Over the past few months, I’ve been experimenting with different ways to implement high-performance Voice AI agents for my personal project — Enkitalki, the language AI tutor app. It’s been quite a journey—starting with quick prototypes, moving through a fully custom backend, and eventually settling on an open-source framework that hit the sweet spot between flexibility, cost, and maintainability.
In this post, I’ll walk you through my three major iterations, what worked, what didn’t, and why I’d recommend the path I ultimately took if you’re building your own real-time conversational AI.
Iteration 1: The Quick Start with Vapi API
When I first started, I wanted to get something running quickly, so I turned to Vapi API — a service that lets you combine speech-to-text (STT), large language models (LLMs), and text-to-speech (TTS) with minimal setup. All those parts integrate into an AI voice agent and are highly configurable.
What I liked:
- Very easy to configure
- Flexible choice of models for each stage (STT, LLM, TTS)
- Nice developer experience for rapid prototyping
The downsides:
- Cost: pricing made it less viable at scale
- Model limitations: newer, faster, or cheaper models often weren’t available yet
- Poor integration with React Native and mobile platforms (Android, iOS)
For an MVP, Vapi is fantastic. But for a production-grade system where cost efficiency and model variety matter, I quickly had to look for other options.
Iteration 2: Building the Backend from Scratch
The next step was… ambitious. I decided to implement the full pipeline myself — connecting STT, LLM, and TTS directly, handling everything from streaming to context management in a Python backend service.
That meant:
- Taking and grouping transcribed speech into meaningful chunks
- Sending those chunks to the LLM
- Streaming the LLM’s response into the TTS engine to reduce perceived latency
- Streaming TTS output back to the client
- Implementing interruption handling and noise detection for smooth back-and-forth conversation (barge-in)
The goal was to get human-like conversation speed while keeping everything modular, configurable, and replaceable.
In the end, it worked… eventually.

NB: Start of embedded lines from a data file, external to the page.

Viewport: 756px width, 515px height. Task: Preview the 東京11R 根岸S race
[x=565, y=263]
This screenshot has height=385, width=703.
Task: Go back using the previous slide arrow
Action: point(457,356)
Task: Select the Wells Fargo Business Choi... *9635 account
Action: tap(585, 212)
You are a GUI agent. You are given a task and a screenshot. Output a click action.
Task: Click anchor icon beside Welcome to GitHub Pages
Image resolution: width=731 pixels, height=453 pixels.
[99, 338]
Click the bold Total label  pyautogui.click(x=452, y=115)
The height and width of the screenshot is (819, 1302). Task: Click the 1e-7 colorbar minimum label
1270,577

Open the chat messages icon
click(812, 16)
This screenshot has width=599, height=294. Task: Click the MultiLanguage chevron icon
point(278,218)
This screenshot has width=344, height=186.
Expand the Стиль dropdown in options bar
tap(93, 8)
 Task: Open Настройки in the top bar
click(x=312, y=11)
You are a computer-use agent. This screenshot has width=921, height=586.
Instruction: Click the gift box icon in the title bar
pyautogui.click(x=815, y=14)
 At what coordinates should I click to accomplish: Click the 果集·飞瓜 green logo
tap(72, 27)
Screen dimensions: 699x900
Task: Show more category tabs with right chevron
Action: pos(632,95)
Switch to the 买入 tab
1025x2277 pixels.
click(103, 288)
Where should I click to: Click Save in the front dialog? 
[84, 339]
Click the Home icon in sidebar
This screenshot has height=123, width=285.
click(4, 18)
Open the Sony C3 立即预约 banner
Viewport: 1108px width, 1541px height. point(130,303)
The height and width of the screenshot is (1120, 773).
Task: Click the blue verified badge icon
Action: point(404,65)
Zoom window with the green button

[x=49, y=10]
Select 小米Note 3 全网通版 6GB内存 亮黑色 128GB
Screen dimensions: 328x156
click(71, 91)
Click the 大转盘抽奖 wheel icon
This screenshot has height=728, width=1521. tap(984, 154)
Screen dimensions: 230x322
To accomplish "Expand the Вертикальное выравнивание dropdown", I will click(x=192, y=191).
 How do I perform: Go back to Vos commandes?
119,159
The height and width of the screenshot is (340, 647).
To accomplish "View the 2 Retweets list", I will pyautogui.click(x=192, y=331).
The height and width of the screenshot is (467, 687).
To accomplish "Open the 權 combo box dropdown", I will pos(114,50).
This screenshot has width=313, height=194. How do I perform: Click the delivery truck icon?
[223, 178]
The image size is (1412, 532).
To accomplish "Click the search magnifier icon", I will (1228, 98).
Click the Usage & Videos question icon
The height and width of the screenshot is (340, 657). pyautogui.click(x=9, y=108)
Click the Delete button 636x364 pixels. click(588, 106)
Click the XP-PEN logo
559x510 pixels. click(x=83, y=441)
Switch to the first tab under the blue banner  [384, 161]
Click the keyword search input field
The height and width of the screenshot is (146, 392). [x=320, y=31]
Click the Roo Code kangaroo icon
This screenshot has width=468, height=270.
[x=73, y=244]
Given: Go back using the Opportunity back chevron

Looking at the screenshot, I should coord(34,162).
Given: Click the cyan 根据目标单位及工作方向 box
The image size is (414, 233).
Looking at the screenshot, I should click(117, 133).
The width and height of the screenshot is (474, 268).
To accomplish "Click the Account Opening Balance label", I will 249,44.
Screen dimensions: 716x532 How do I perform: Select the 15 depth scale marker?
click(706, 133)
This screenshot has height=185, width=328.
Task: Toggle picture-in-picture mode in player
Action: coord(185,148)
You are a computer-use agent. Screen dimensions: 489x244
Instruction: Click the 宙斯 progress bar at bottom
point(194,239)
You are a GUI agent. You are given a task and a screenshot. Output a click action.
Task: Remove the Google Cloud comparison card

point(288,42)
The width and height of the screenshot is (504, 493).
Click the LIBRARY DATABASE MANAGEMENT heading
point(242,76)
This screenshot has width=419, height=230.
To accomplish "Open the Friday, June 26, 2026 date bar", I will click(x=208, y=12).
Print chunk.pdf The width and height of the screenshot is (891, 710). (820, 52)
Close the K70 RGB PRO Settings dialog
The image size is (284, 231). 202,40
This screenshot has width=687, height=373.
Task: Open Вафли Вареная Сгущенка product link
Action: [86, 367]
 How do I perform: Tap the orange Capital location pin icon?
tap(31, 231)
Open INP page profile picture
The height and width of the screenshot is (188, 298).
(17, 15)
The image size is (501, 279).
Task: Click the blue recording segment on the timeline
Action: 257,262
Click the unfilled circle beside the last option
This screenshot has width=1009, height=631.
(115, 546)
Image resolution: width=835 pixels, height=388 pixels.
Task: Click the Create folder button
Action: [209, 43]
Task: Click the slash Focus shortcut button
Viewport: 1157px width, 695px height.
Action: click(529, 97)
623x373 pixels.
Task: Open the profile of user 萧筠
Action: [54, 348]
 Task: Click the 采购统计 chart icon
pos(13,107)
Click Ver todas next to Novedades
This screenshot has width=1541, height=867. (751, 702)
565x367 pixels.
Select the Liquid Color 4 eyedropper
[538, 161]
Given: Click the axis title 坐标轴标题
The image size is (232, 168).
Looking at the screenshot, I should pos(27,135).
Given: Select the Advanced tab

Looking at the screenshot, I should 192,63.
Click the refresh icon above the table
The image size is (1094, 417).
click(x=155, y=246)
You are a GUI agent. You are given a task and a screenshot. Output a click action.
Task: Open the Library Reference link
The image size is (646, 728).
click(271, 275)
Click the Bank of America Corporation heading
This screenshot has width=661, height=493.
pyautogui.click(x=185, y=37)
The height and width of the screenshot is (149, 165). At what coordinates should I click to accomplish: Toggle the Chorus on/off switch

But it was complex, brittle, and time-consuming to maintain. To build a truly performant, production-ready AI voice agent, there are many small features that need to be implemented: barge-in, streaming, passing chunks of audio between client and server, and more.
Iteration 3: Pipecat Framework
Then I discovered Pipecat — an open-source framework for building AI agents.
Pipecat essentially abstracts away all the glue code I had been writing by hand:
- Standardized chunk passing between components
- Built-in context storage
- Easy model swapping with many different models and services supported
- Streaming support baked in
Rewriting the project with Pipecat was pretty fast. I used “vibe coding” and AI to execute the migration, and it went smoothly overall. Some parts required digging into Pipecat’s codebase — for example, updating the LLM context on-demand wasn’t documented very well. But overall, the experience was good 👍.
As a result, I could achieve:
- Cost savings: ~3× cheaper than Vapi for my use case
- Better performance: I could integrate faster and more precise models for TTS and STT
- Flexibility: Easy to customize specific logic without breaking the pipeline
In my case, for example, switching from OpenAI’s TTS model to minimax/speech-02-turbo
or kokoro-82m
saved a lot of money, and using Gladlia for STT helped as well. However, you need to test models for your own use case, as each comes with trade-offs. I’d suggest using artificialanalysis.ai, which provides valuable comparison data for initial decisions.
Lessons Learned & Recommendations
If you’re thinking about building your own Voice AI agent:
- For prototyping – Start with something like Vapi API to validate the concept quickly.
- For production – I’d suggest using Pipecat or another framework, but having a framework definitely makes sense, even for small projects.
Also:
- Model experimentation is key – The landscape changes fast; choose STT/TTS/LLM models based on your needs for latency, quality, and cost. For example, from my experience, GPT-5 is too slow for Voice AI agent use cases.
- Streaming is essential – The closer you get to real-time, the more natural the user experience. Without streaming in all stages, the experience feels too laggy.
Today, it’s entirely possible to build low-cost, high-performance Voice AI agents without massive infrastructure investment. Frameworks like Pipecat make it both approachable and scalable.
So — dive in, experiment, and have fun. The tools are ready.